November 14, 1997, was the day my life changed forever. In just four words, “You have Multiple Sclerosis” my neurologist altered the course of my life.
My name is Jennifer Digmann and that dubious day came about six short months after my graduating from the University of Michigan-Flint. I had plans for a future, and those plans never included living with a chronic illness, especially not Multiple Sclerosis.
It took me several years to reconcile with the disease (at least I think I have!). And as awful and unkind as MS can be I now believe it is one of the best things to ever happen to me. Hard to believe but it has really given my life a path and meaning that I may have never found without it. Multiple Sclerosis forced me to get serious, stand up for myself, and grow up.
The disease taught me how to become my own best advocate. If I want or need something, I have to take the responsibility to make it happen. For example, I have learned that if I am educated about new treatments or medications, I can ask my doctors the right questions.
Since my diagnosis I’ve used Avonex, Betaseron, and have had the best results with Copaxone. However, subtle worsening required my finding a new more aggressive neurologist who eventually prescribed Novantrone, which stabilized my secondary-progressive MS.
Having these treatments and finding my new neurologist reinforced my belief that I can’t sit by and let MS walk over me. Hey, I may no longer walk, but that doesn’t mean my disease should be able to either. I’m fighting this disease the best I can, and being actively involved in increasing MS awareness and advocating for those of us in the MS community are two ways I fight MS.
As part of growing up, I realize now the importance of family and friends. I understand how meaningful these lasting relationships are and how much joy they add to my life. In addition, I’m always trying to be a better daughter, sister and friend.
And since my diagnosis, I’ve learned how to be a wife, and I hope I’m a good one at that.

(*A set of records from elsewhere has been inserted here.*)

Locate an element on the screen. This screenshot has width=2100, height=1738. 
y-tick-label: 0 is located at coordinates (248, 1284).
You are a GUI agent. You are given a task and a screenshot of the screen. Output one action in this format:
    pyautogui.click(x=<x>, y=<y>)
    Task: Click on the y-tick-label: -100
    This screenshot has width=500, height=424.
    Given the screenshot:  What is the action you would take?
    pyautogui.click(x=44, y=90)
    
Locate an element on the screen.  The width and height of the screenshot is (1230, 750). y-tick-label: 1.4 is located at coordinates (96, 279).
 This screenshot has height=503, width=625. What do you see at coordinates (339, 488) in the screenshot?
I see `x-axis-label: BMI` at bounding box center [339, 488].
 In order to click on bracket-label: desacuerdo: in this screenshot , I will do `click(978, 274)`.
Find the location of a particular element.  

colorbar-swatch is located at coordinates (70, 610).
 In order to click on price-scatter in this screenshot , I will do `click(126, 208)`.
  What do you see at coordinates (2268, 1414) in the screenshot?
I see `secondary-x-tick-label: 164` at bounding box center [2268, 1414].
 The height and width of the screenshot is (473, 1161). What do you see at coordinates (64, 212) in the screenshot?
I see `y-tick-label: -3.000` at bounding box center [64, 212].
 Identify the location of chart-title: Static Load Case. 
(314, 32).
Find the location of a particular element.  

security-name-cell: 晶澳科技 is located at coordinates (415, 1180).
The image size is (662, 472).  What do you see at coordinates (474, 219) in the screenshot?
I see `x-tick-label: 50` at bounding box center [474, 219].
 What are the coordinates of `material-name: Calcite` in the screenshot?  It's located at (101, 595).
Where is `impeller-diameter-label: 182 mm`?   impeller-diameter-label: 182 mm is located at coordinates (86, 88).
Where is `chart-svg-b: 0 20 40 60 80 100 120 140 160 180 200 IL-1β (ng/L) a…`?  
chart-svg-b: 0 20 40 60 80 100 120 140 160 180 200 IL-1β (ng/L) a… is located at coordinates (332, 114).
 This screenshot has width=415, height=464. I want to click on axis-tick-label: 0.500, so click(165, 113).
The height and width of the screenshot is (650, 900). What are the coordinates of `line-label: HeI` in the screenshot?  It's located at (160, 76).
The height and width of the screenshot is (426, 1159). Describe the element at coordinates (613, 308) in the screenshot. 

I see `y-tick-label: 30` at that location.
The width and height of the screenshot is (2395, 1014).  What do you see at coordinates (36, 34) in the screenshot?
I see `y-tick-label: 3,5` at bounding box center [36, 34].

The disease led me to meeting my husband, Dan, who also has MS. We met at a National MS Society event called “Finding your Buried Treasure” back in 2002. We dated, fell in love and were married in 2005.
Yes, it sounds easy and honestly it was. Forgive my schmaltziness but we were meant to be together. He and I had to endure MS to find each other.
One more thing, MS taught me to stop sweating the small stuff and to find joy in the simple, little things. Like when Dan helps me get out of my chair so I can sit on the couch next to him. I value this quality time and recognize it as an accomplishment. And I am proud of small milestones, such as having a successful physical therapy visit, being able to fold large bath towels, or riding my arm bike for 11 minutes because really these accomplishments are not small. They are a big deal and success for me. One of my main goals is to try to live as great and joyous life as possible, even after a diagnosis of Multiple Sclerosis.